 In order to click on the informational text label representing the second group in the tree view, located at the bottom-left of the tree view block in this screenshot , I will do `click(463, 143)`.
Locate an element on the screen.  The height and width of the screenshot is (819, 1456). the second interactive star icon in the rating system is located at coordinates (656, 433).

---

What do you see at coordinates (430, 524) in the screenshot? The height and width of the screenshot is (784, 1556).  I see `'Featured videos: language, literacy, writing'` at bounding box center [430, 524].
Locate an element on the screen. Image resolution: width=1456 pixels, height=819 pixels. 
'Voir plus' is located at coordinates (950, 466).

==

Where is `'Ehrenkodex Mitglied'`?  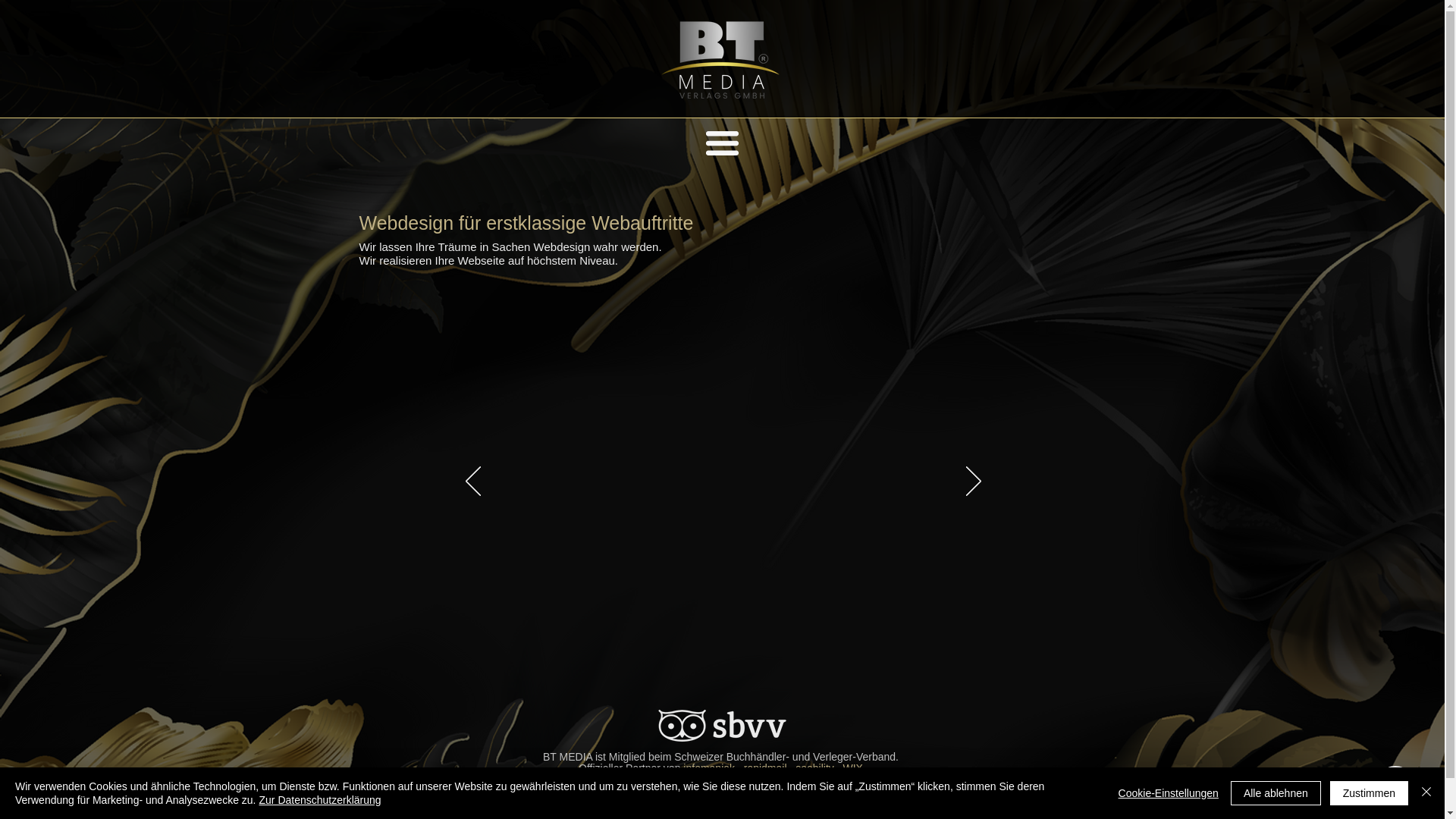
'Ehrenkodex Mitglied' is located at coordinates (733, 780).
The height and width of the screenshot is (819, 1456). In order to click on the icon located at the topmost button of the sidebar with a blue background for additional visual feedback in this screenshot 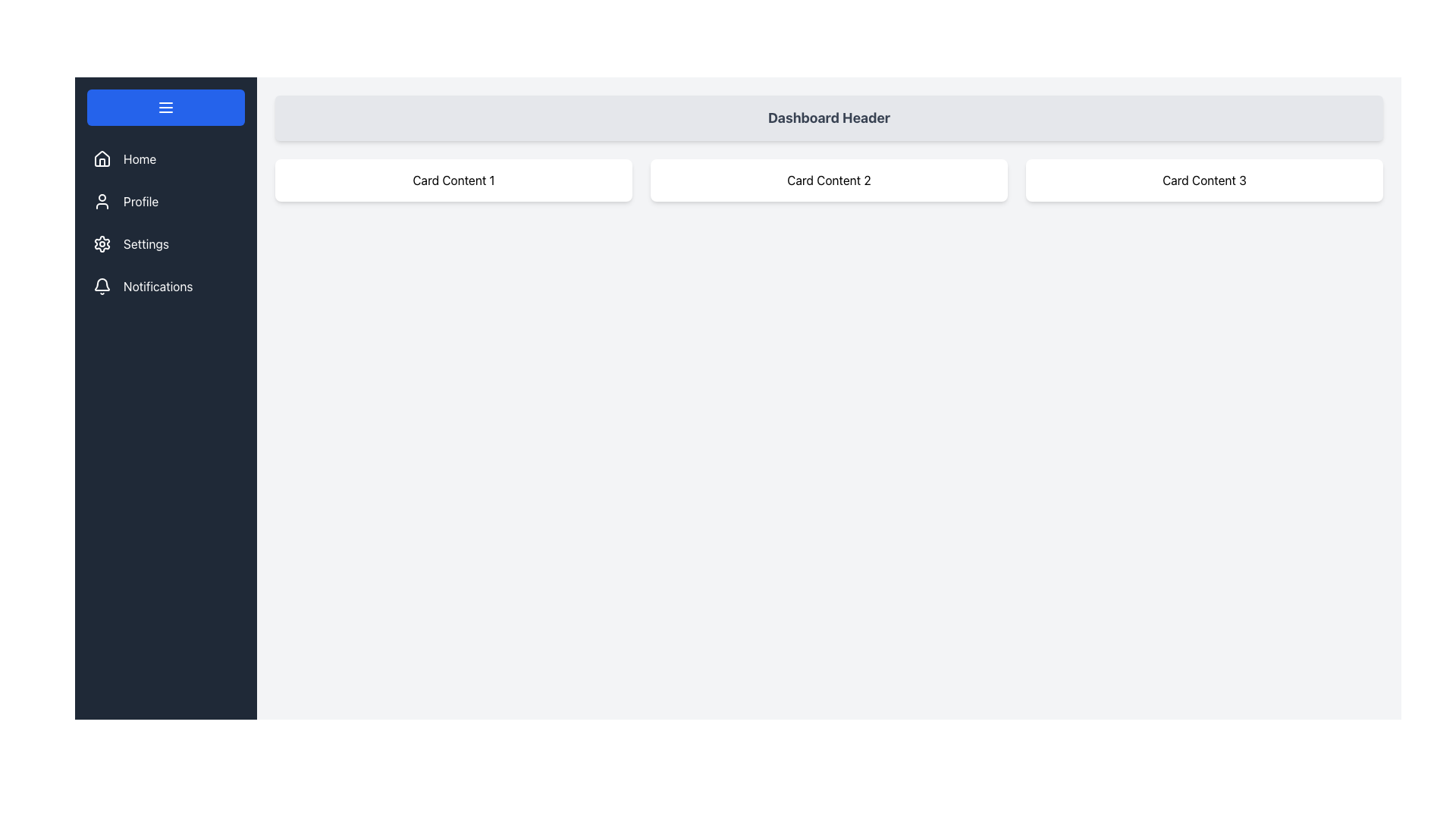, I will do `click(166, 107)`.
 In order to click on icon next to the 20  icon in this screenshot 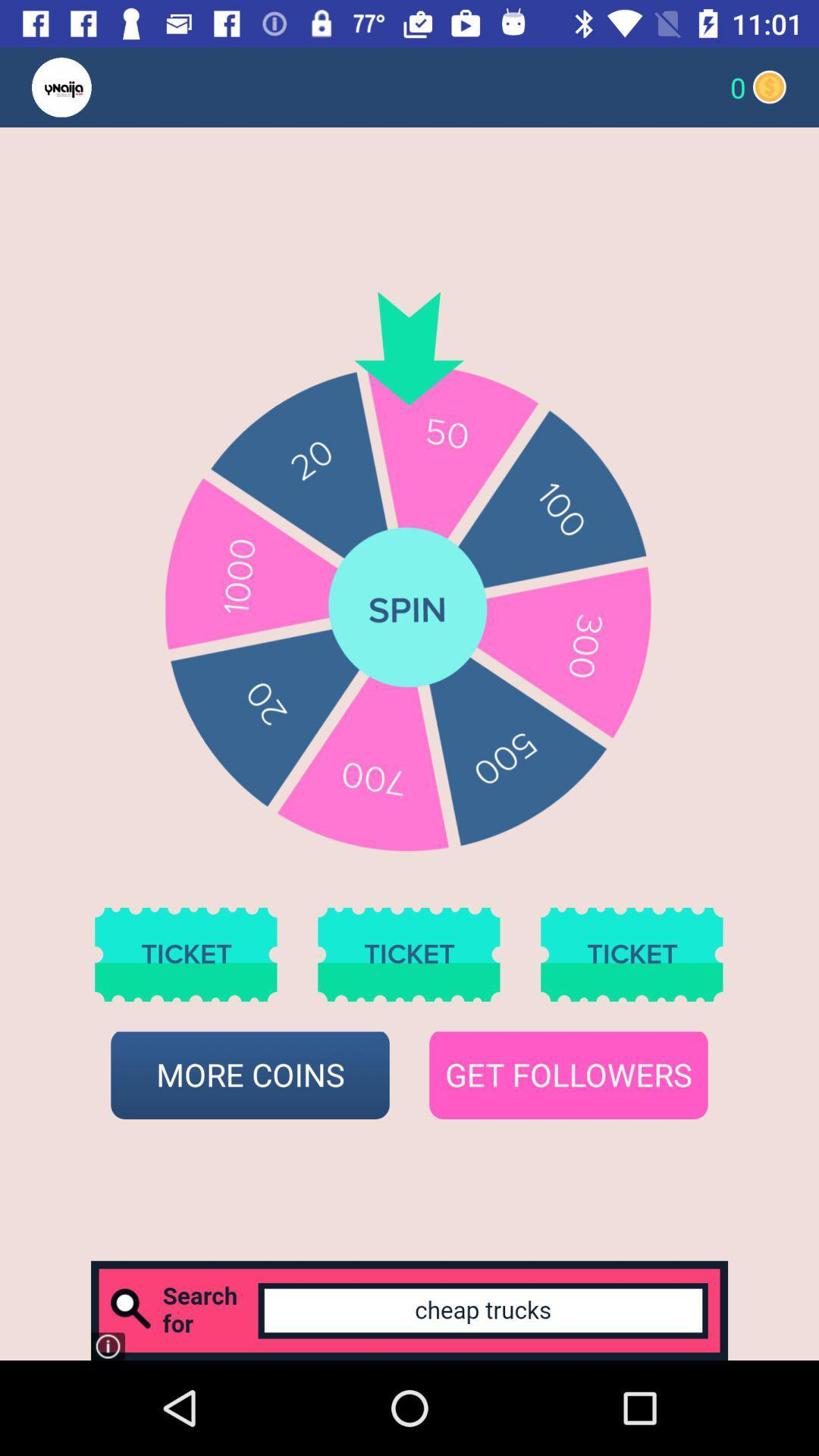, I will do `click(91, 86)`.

▶ [WHAT TO PRODUCE] Write out the lines exactly as they appear, starting at the line that contains "Locate an element on the screen. Image" and stopping after the line that contains "coordinates (950, 466).".

▶ [RESPONSE TO THE TASK]
Locate an element on the screen. Image resolution: width=1456 pixels, height=819 pixels. 
'Voir plus' is located at coordinates (950, 466).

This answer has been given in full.